Direction —
Count the lines in the entries below that contain the string "this", matching case exactly, and reply with only that number.

— begin Record list —

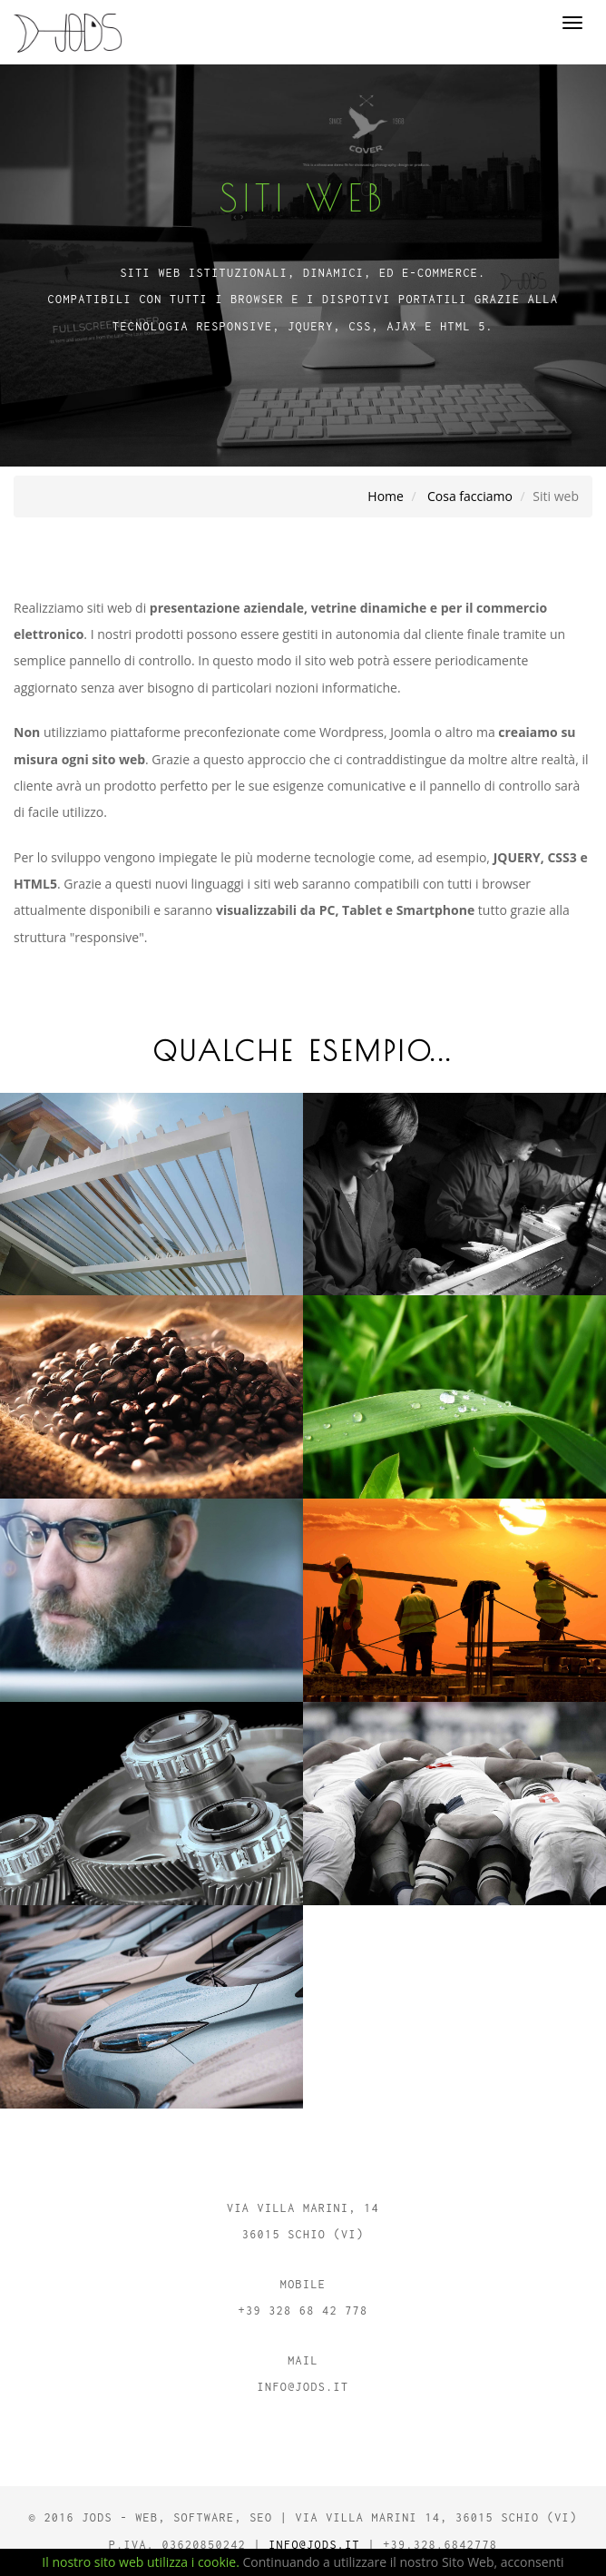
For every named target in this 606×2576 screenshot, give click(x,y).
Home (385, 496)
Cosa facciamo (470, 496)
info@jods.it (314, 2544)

— end Record list —
— begin Record list —

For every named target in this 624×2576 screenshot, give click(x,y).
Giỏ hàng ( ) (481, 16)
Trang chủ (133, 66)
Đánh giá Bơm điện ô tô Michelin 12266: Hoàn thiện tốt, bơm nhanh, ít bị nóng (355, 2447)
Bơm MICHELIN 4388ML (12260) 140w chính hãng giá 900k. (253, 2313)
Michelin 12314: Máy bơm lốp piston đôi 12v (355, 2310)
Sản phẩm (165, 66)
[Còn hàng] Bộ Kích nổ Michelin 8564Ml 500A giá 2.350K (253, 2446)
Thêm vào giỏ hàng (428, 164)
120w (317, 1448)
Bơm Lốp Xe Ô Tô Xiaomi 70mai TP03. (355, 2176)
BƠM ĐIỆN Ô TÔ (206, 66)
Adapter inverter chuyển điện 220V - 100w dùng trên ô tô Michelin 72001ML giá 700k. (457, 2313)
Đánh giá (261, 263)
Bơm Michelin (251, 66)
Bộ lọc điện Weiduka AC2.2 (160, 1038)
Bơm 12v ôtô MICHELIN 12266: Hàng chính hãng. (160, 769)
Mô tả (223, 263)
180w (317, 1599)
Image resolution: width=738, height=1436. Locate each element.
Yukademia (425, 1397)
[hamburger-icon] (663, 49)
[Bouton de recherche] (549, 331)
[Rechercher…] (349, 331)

— end Record list —

Final answer —
2